O Diabo Veste Prada 2 chega às telonas provocando nostalgia e, ao mesmo tempo, um desconforto inevitável. A trama utiliza a derrocada da fictícia revista Runway para discutir o colapso de um modelo de negócios que já não conversa com a dinâmica frenética de apps e redes sociais.
Mesmo com o humor ácido que consagrou o primeiro longa, a continuação prefere apontar holofotes para a economia de atenção e para as estratégias comerciais que comandam filmes, séries, animes e até games. O resultado é um retrato incisivo do atual cenário cultural, assunto que o site ThunderWave acompanha de perto.
Elenco de peso retorna em O Diabo Veste Prada 2
Meryl Streep, Anne Hathaway e Emily Blunt retomam seus papéis icônicos, agora acompanhadas por Stanley Tucci. A presença do trio original reforça a atmosfera saudosista enquanto evidencia como grandes estrelas migram, cada vez mais, para produções de streaming ou participação especial em blockbusters.
Hathaway oscila entre produções independentes e participações pontuais em projetos de prestígio; Blunt, por sua vez, vem se destacando em papéis coadjuvantes de grandes franquias; já Streep prioriza séries e longas voltados ao ambiente digital. Essa dinâmica, revelada no filme, sublinha o novo normal de Hollywood.
Crise das revistas impressas ganha destaque
No roteiro, Miranda Priestly tenta salvar a Runway enquanto os investidores exigem cortes e migração total para o formato digital. Sessões de fotos que antes duravam semanas agora precisam ser concluídas em poucas horas, e o conteúdo virou mero “portfólio social” pensado para consumo veloz – inclusive durante aquele scroll distraído no banheiro.
Andy Sachs assume o posto de voz dissonante ao defender a escrita longa e investigativa. Seu discurso viraliza no TikTok, conectando o dilema da mídia tradicional com a realidade de criadores de conteúdo que lutam contra algoritmos. A metáfora revela a fragilidade de um modelo de negócios que depende de cliques instantâneos, não de leitura aprofundada.

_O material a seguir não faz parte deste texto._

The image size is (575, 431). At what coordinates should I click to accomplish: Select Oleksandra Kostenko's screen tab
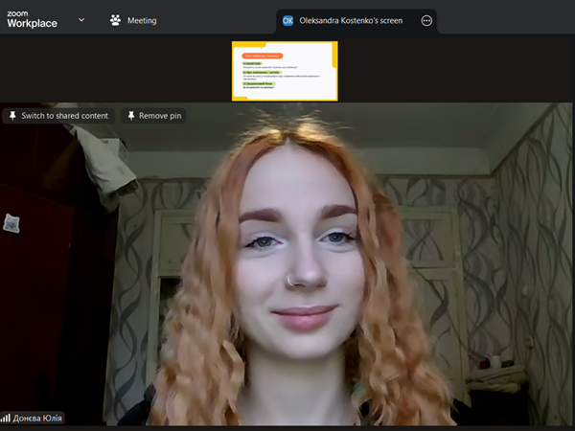[351, 20]
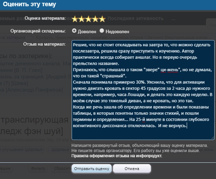
Task: Select the fourth rating star
Action: tap(95, 19)
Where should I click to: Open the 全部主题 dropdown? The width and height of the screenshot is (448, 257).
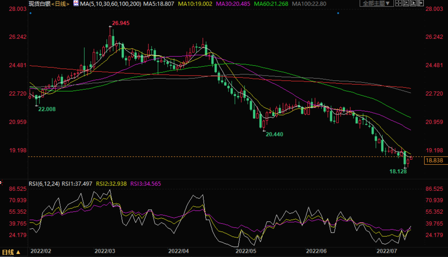(376, 3)
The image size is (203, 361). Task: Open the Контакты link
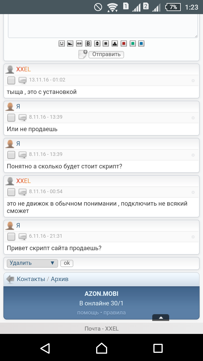tap(31, 279)
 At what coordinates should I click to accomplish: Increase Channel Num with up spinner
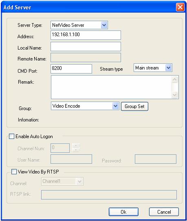[76, 145]
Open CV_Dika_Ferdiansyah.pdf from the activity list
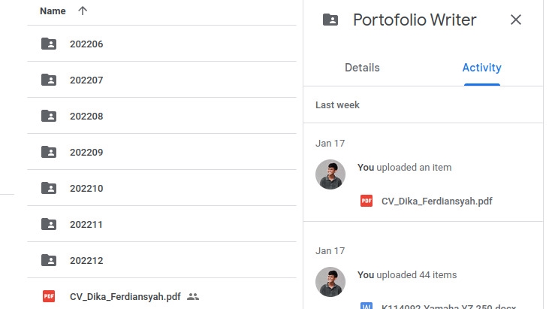The image size is (549, 309). click(436, 201)
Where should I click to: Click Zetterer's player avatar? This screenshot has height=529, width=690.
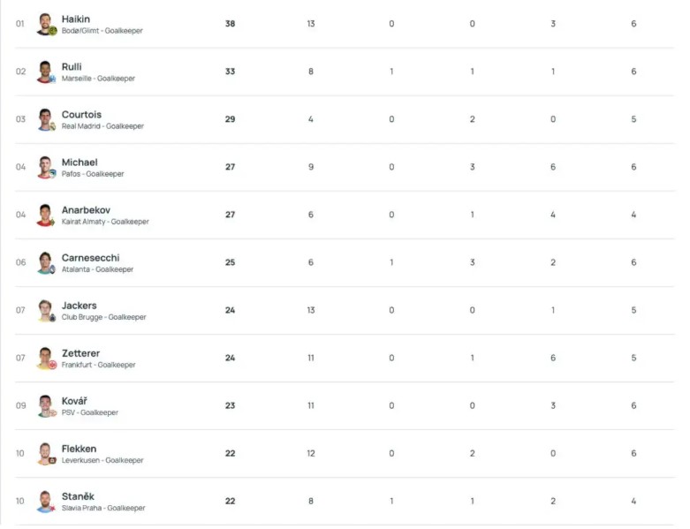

Impacto nas grandes produtoras de Hollywood
Logo no início, o clássico letreiro da 20th Century Studios – sem o sobrenome Fox – sinaliza a perda de identidade após a fusão com a Disney. O filme menciona outras consolidações recentes, como o controle compartilhado de Paramount e Warner Bros. pela família Ellison, celebradas por investidores, mas criticadas por reduzirem variedade e criatividade.

Imagem: Reprodução
Com menos estúdios independentes, as salas de cinema recebem catálogos enxutos e focados em marcas testadas. O Diabo Veste Prada 2 sugere que esse encolhimento reflete diretamente na oferta de narrativas originais, empurrando o público para telas menores e experiências cada vez mais superficiais.

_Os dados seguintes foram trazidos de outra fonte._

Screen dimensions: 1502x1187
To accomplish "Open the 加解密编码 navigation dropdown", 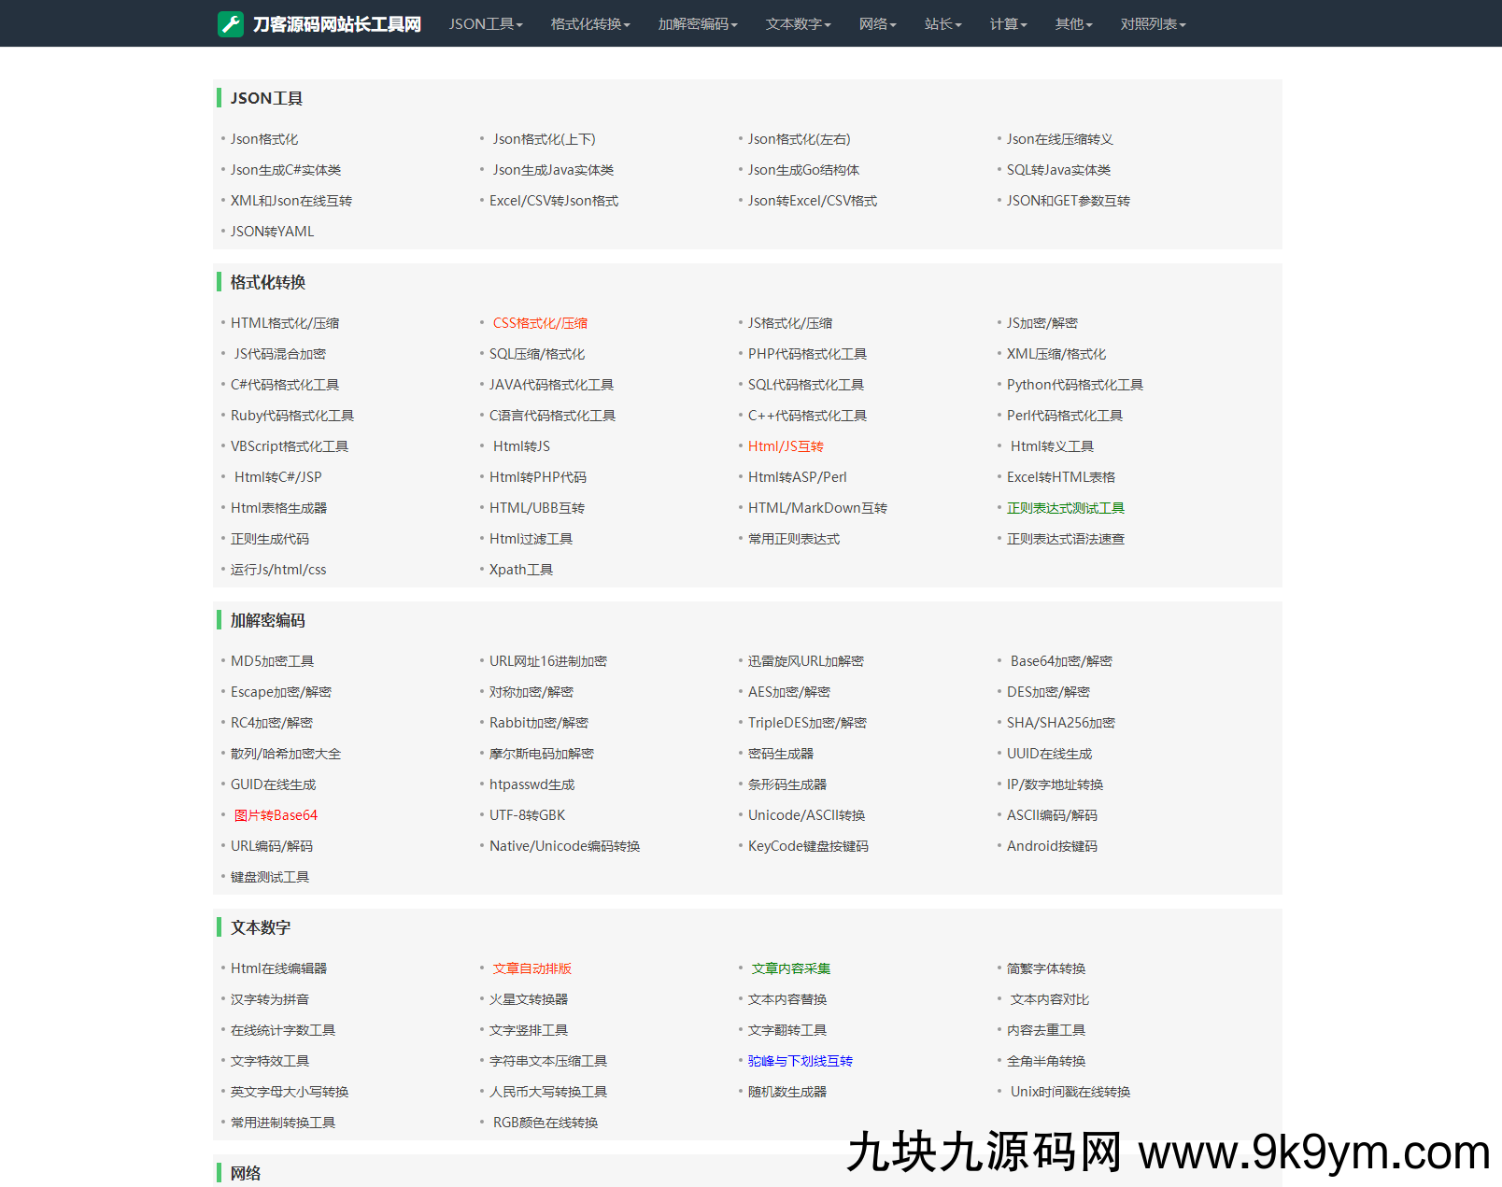I will (697, 24).
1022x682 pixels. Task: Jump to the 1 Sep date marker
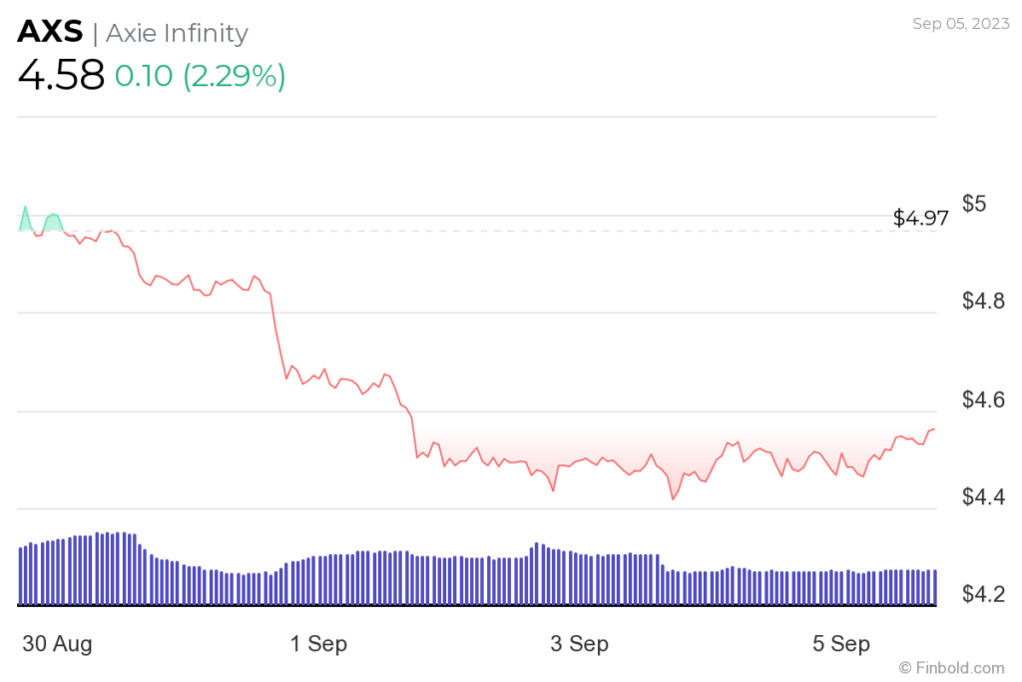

Reflexos no consumo de filmes, séries, animes e games
A sequência vai além do universo fashion ao conectar a derrocada da imprensa escrita à lógica de métricas que domina todo o entretenimento geek. Plataformas de streaming priorizam cliques rápidos, enquanto estúdios de anime e publishers de games apostam em franquias seguras em vez de roteiros autorais.
No longa, uma reunião de executivos resume essa tendência: planilhas substituem a intuição criativa, e a inteligência artificial surge como promessa de corte de custos. Mesmo assim, os personagens se agarram à ideia de que ainda há espaço para contar histórias relevantes, desde que alguém banque a ousadia.

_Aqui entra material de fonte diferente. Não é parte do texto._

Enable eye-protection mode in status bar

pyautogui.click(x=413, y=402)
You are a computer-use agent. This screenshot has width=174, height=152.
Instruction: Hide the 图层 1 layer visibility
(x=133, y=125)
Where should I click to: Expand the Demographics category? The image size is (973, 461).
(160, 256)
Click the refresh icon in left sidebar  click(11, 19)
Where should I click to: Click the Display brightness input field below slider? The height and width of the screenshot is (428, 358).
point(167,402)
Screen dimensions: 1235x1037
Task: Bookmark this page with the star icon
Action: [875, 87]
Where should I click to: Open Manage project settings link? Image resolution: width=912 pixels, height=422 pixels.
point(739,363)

Vale a pena assistir O Diabo Veste Prada 2?
A continuação preserva o humor afiado do original, mas seu maior trunfo é escancarar a corrida pela relevância em um mercado guiado por ações e algoritmos. Para quem se interessa por cinema, séries, animes e games, o filme oferece um olhar crítico sobre como esses setores enfrentam a mesma tempestade que ameaça o jornalismo impresso.